The researchers found the bonobo clusters were overall more consistent and stable versus subgroups of chimpanzees. This means that the bonobos within each of these clusters have a strong and mutual social preference toward hanging out with one another, much stronger than seen within chimpanzee subgroups.

For research on the Kokolopori bonobos, these observations helped the researchers not only confirm the four groups — the Ekalakala, the Kokoalongo, the Fekako and the Bekako — but also come up with a reliable way to predict which bonobos are most likely to stick together when the different groups of bonobos meet and separate.

The results show that bonobos, like humans, are capable of more complicated relationships outside their immediate core network.
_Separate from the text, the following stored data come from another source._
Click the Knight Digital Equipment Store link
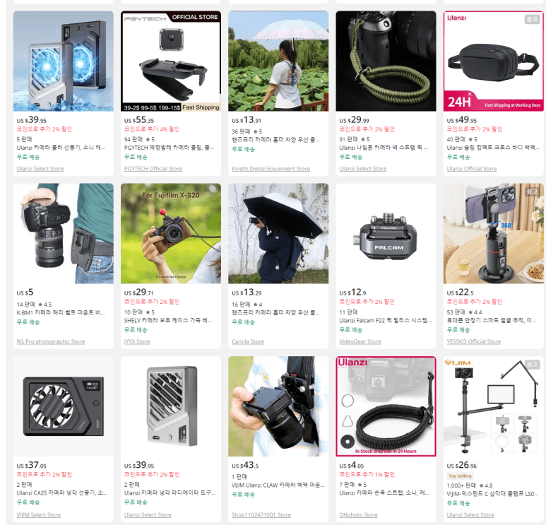 (x=271, y=169)
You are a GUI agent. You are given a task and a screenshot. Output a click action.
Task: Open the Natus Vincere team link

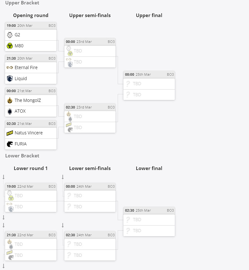pos(28,133)
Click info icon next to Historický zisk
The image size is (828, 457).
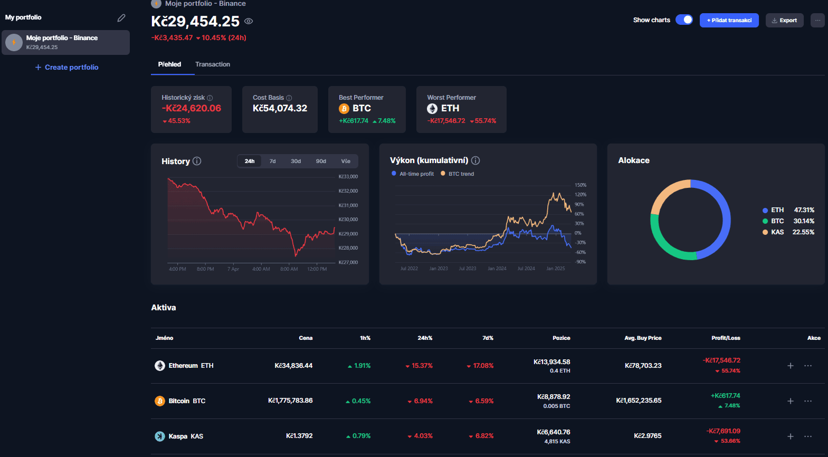click(x=210, y=98)
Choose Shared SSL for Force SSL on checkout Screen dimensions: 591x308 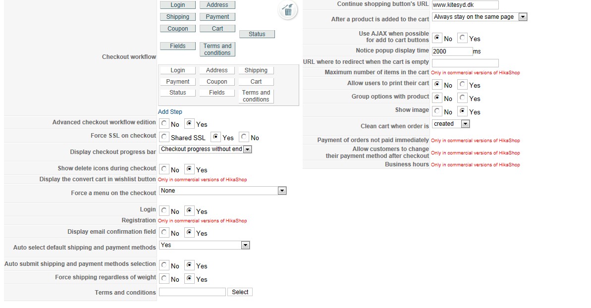click(x=164, y=137)
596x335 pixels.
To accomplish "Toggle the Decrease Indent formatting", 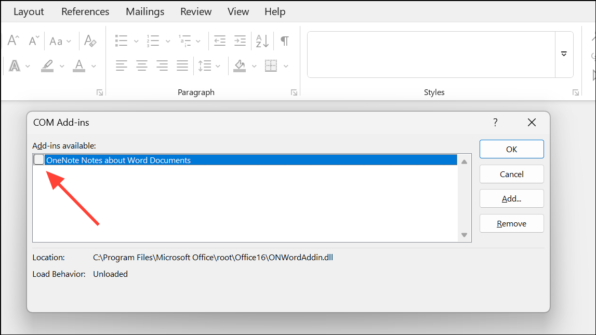I will 219,41.
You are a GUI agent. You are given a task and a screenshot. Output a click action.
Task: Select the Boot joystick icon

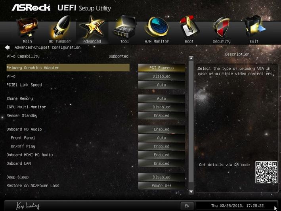pos(189,27)
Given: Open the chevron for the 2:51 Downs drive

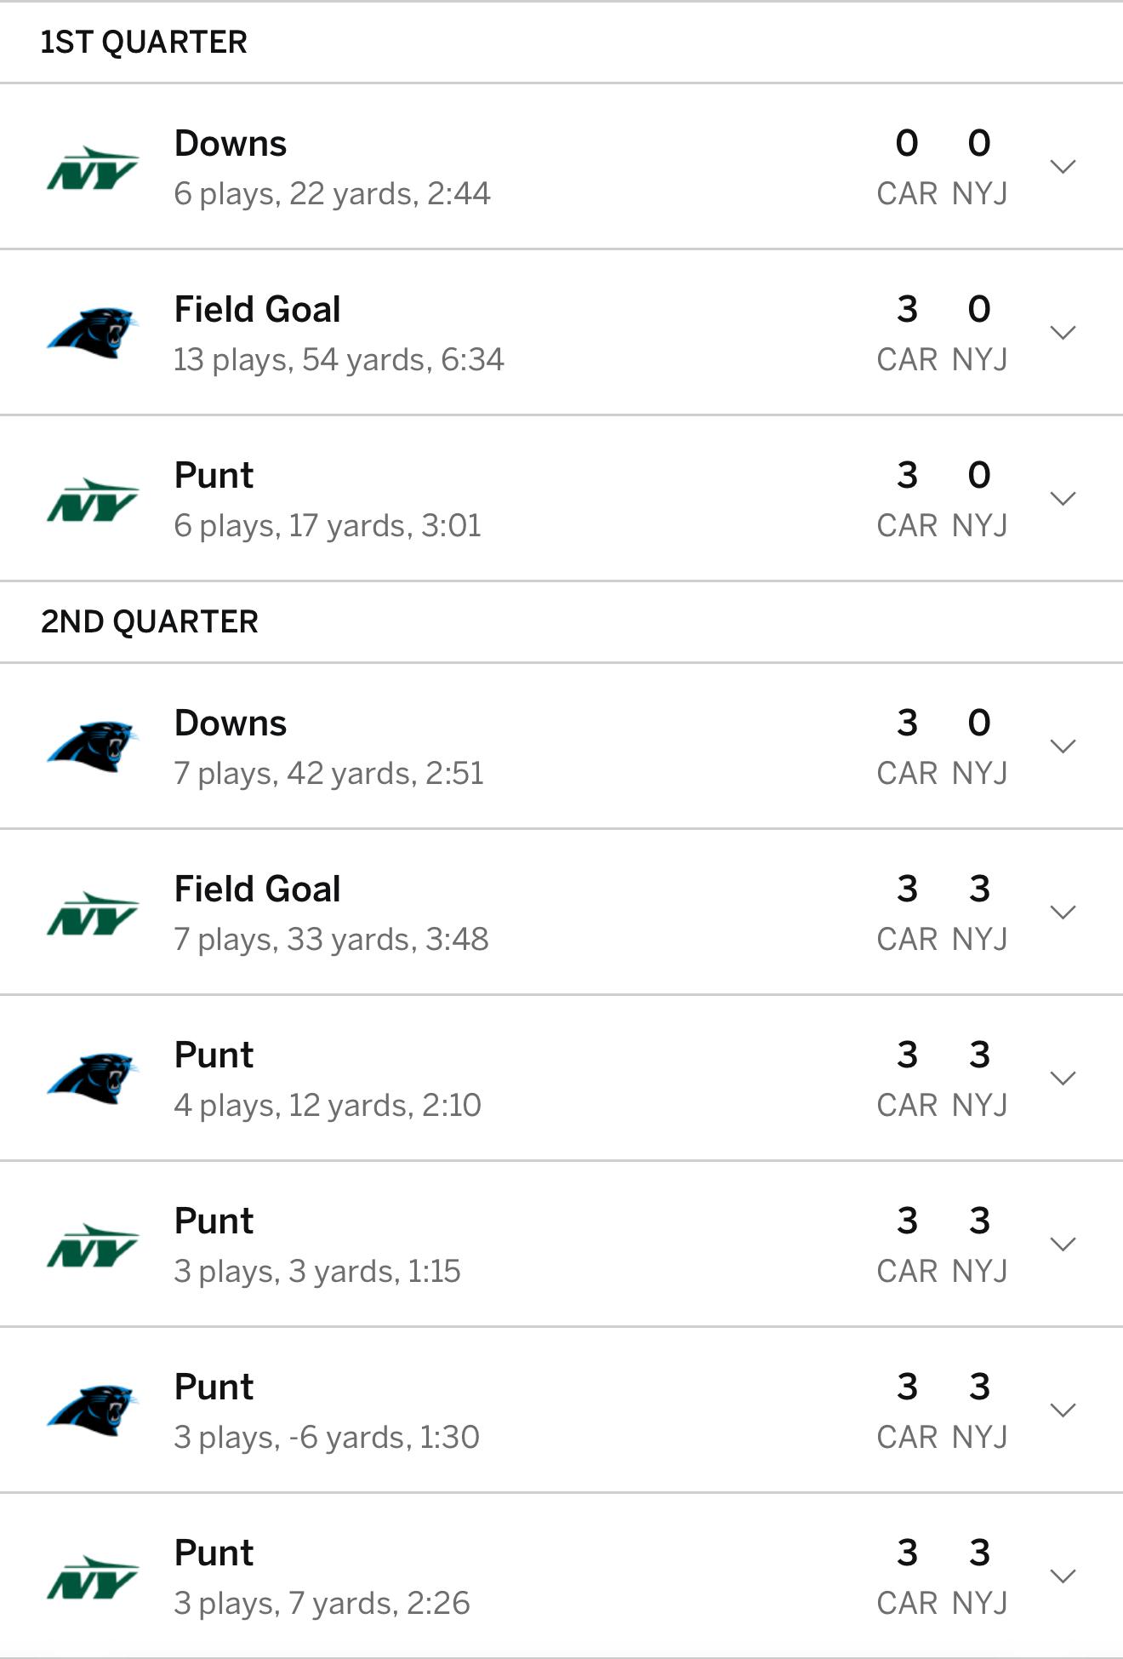Looking at the screenshot, I should pos(1063,747).
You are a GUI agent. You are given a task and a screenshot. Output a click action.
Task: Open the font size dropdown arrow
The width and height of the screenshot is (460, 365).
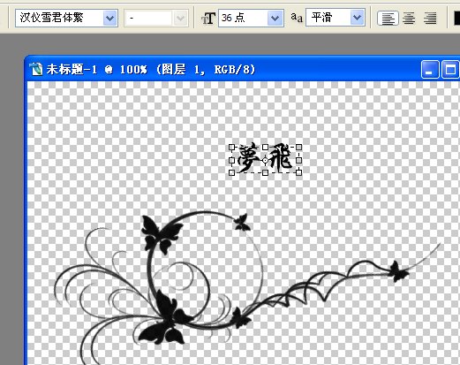click(275, 19)
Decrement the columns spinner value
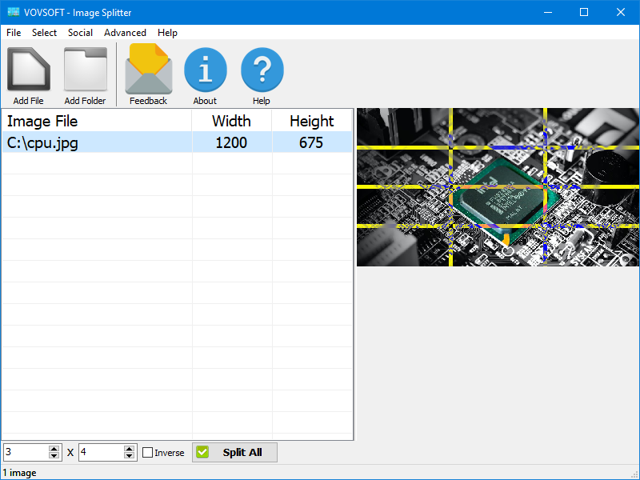The image size is (640, 480). pos(129,456)
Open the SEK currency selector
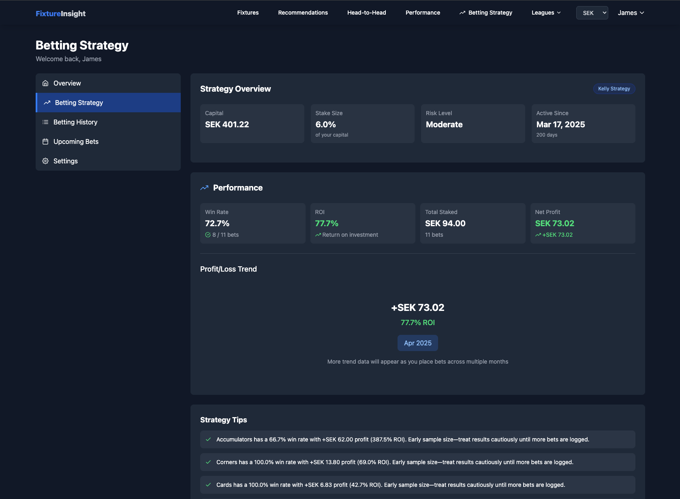 point(592,13)
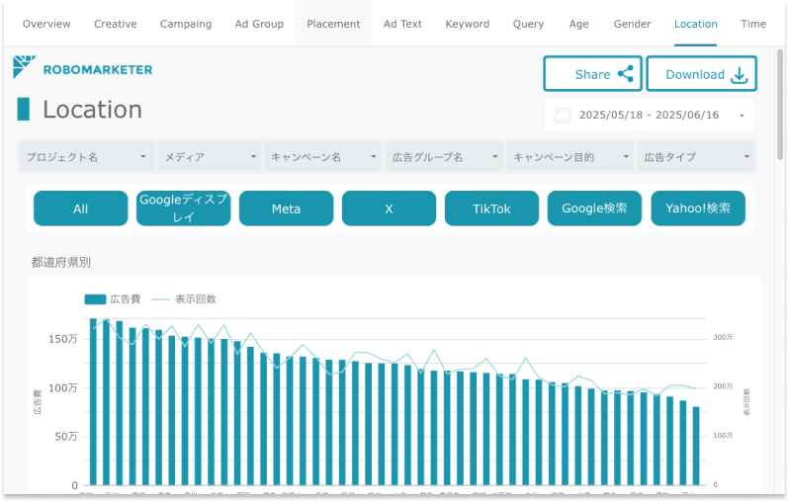The height and width of the screenshot is (502, 789).
Task: Switch to the Overview tab
Action: click(46, 24)
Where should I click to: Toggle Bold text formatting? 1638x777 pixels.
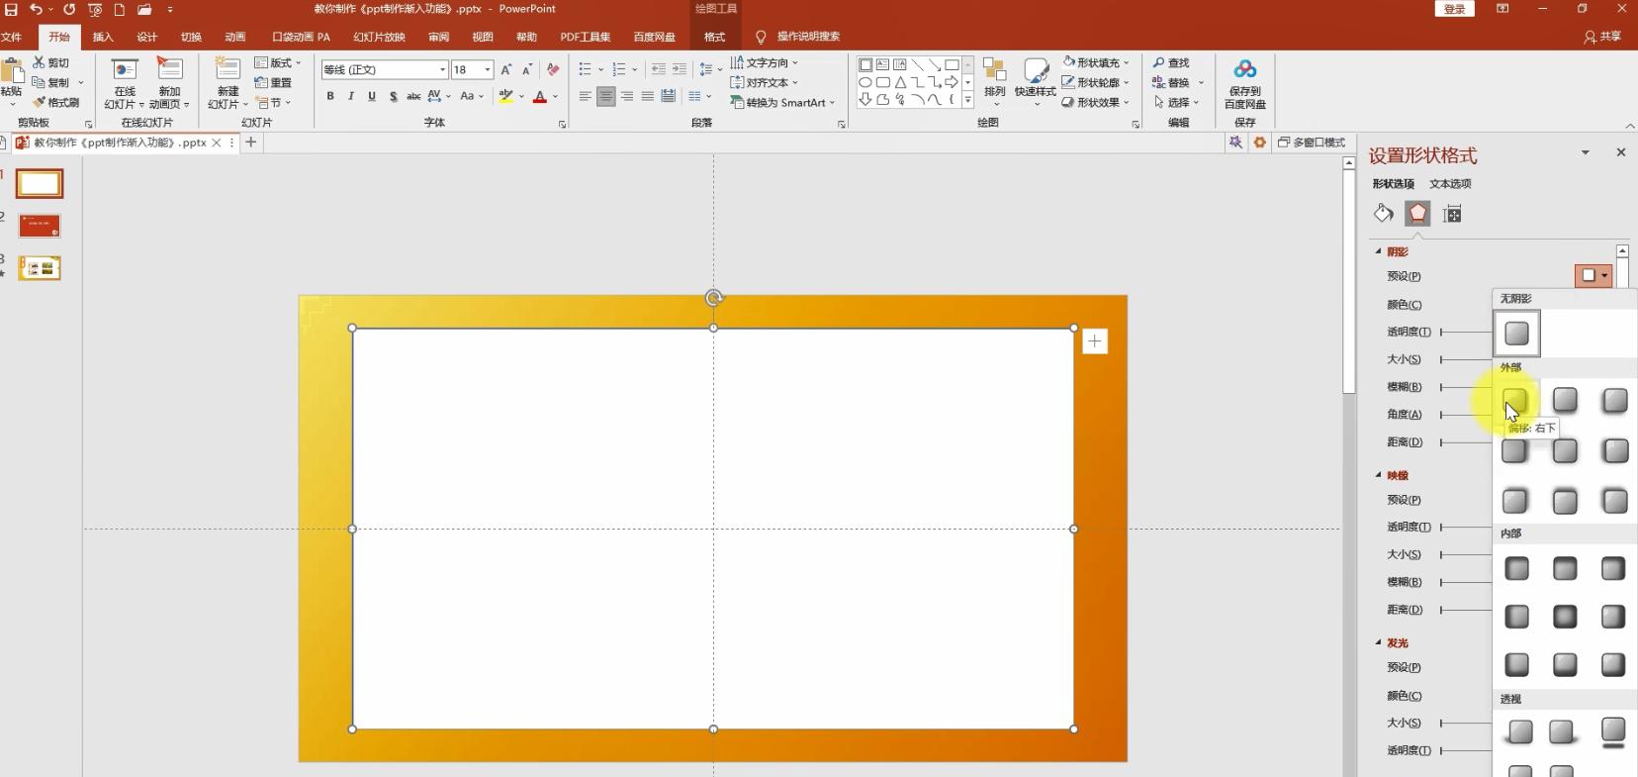coord(330,96)
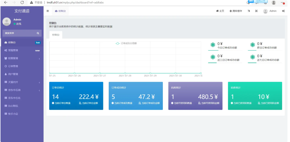Open 快手小店 in the sidebar
Screen dimensions: 290x142
[13, 114]
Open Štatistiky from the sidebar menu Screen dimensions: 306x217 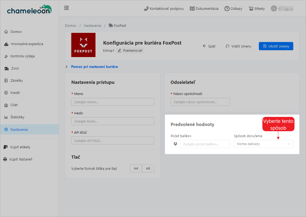17,117
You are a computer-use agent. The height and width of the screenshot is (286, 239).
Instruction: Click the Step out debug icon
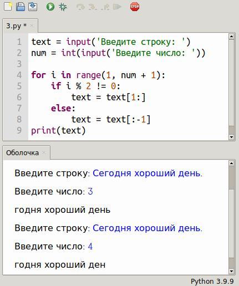pos(105,7)
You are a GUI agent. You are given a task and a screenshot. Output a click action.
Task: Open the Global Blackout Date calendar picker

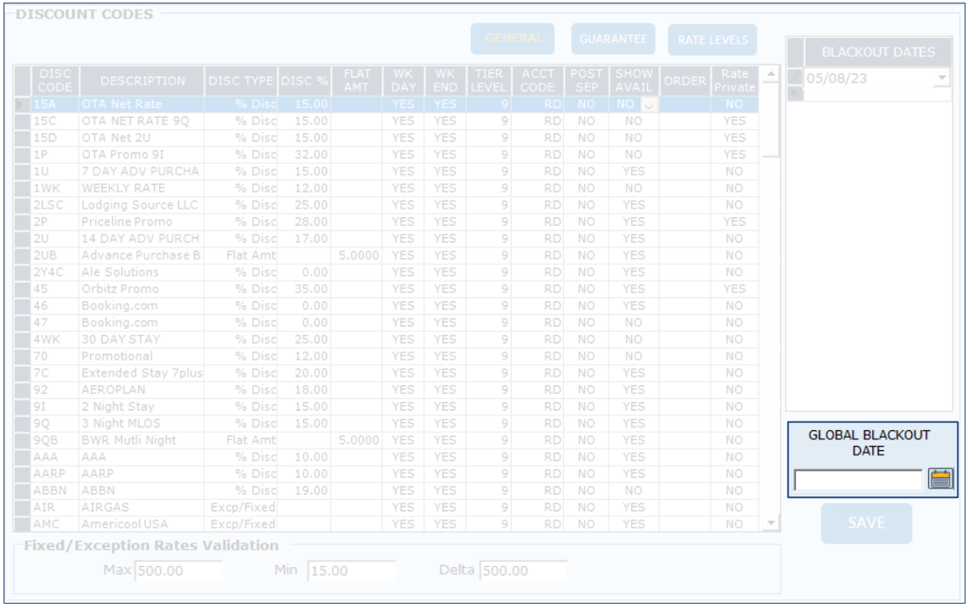coord(940,479)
Now that it has been firmly established that these bonobos have distinct groups, researchers want to explore what cooperation and trade look like between the groups and if it can potentially represent what it looked like in our common ancestor. This would help explain how humans, to an extent, overcame antagonism between different groups and developed peaceful cooperation.

Martin Surbeck, who founded and directs the Kokolopori Bonobo Research Project, said that the window to gaining these powerful insights is closing as bonobos near extinction.

“There are very few left,” he said. “We are gathering information that potentially will not be available anymore in 50 years if things continue the way they do.”